There were tears in her voice again, and again she pressed him close to her. But he did not understand.
“Oh, that’s all right, mother,” he answered. “Don’t cry about me! I made it all right with him long ago. And I don’t suppose he hurt me more than I dreamed of, either. That’s only a way of talking, you know. It used to make me feel rather stupid. But then, I’m stupid anyway; so even that didn’t matter much.” And Archie smiled indifferently.
“More than you think, mor
e than you know!” She kissed his hair. “It was that — it may have been that — it must have been — I know it was—”
She was on the point of breaking down again.
“What?” he asked with curiosity. “What do you mean? I don’t understand.”
Helen’s voice sank low, and she hardly seemed to be speaking to her son.
“Your father made you what you are,” she said, and her face grew cold and hard.
“What? Stupid?” asked Archie, cheerfully. Then his face changed, too. “I say, mother,” he went on, in another voice, “do you think I’m so dull because he hit me on the head?”
Helen repented her words, scarcely knowing why, but sure that it would have been better not to speak them. She did not answer the question.
“That’s what you think,” said Archie. “And it’s because I’m not like other people that you say it’s absurd of me to want to marry Sylvia Strahan, isn’t it? And that’s my father’s doing? Is that what you think?”

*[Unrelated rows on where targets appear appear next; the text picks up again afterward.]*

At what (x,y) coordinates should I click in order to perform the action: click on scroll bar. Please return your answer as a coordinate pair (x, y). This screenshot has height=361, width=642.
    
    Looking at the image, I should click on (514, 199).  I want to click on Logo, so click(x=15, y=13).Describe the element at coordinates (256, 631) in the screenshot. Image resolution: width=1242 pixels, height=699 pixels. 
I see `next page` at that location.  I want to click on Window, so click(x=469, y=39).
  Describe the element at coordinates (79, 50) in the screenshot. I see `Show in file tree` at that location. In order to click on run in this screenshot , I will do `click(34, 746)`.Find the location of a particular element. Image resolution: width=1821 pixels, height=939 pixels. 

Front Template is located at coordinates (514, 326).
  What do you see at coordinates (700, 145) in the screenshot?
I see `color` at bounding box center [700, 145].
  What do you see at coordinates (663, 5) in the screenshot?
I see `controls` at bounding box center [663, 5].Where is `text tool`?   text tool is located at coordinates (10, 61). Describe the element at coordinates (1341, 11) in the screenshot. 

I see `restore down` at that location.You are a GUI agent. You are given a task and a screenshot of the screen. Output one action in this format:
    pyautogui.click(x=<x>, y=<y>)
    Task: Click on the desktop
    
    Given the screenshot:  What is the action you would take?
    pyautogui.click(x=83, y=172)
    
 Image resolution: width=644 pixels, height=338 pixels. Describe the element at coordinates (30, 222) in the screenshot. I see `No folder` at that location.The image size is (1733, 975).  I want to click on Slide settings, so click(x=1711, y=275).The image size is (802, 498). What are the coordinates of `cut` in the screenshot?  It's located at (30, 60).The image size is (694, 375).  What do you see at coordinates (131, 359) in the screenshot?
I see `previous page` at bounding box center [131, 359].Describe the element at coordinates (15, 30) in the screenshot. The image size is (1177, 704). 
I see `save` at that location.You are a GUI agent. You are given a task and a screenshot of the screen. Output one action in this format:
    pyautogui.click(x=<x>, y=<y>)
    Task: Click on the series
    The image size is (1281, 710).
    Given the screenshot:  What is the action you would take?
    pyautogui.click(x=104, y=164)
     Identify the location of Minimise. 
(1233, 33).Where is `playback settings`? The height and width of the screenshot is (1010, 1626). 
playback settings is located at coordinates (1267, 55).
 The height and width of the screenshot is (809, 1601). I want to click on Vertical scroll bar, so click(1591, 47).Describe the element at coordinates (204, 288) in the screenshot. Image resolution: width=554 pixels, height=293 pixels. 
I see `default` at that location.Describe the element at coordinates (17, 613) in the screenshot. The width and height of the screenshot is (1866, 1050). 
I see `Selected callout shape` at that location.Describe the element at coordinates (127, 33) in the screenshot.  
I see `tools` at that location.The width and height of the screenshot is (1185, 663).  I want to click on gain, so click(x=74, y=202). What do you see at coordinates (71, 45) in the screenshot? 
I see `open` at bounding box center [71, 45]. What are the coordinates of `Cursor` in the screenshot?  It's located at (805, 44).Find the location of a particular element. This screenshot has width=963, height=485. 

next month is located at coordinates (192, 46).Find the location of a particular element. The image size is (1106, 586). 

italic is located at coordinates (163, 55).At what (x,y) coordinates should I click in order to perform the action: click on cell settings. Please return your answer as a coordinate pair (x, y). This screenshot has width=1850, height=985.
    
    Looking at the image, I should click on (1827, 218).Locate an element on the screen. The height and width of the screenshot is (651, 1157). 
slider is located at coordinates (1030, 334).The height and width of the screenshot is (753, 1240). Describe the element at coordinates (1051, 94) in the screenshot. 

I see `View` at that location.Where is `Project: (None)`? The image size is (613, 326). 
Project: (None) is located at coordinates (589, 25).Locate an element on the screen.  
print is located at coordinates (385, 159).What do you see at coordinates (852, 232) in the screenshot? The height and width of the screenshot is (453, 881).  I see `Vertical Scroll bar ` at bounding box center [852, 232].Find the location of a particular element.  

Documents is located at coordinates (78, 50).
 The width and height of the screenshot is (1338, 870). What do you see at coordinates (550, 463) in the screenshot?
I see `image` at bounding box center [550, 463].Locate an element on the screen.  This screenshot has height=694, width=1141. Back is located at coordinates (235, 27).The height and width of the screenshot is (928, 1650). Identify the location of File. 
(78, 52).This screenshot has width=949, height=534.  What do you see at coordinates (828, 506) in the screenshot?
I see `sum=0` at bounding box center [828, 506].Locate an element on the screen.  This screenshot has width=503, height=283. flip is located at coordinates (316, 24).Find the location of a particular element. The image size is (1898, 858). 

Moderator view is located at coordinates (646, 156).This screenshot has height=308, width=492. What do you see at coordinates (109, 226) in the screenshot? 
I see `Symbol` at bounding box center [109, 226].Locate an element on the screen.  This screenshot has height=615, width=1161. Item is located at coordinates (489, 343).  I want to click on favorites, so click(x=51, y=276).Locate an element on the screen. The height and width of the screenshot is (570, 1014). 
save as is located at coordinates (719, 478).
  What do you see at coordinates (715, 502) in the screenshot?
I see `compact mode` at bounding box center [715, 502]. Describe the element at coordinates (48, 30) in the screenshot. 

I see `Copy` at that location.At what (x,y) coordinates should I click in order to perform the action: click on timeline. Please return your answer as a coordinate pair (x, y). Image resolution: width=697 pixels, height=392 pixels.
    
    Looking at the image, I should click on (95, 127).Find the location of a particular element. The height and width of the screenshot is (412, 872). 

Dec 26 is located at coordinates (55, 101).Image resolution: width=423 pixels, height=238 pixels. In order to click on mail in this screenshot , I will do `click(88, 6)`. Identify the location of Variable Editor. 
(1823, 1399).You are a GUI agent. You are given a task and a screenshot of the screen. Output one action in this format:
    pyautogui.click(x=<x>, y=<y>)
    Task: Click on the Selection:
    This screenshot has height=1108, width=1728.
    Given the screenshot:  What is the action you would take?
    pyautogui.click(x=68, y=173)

He waited for an answer, but none came at once. Helen was startled by the clear sequence of ideas, far more logical than most of his reasonings. It seemed as if his sudden passion for Sylvia had roused his sluggish intelligence from its long torpor. She could not deny the truth of what he said, and he saw that she could not.
“That’s it,” he continued. “That’s what you think. I knew it.”
His brows knitted themselves straight across his forehead, and his eyes were fixed upon his mother’s face, as he knelt beside her. She had not been looking at him, but she turned to him slowly now.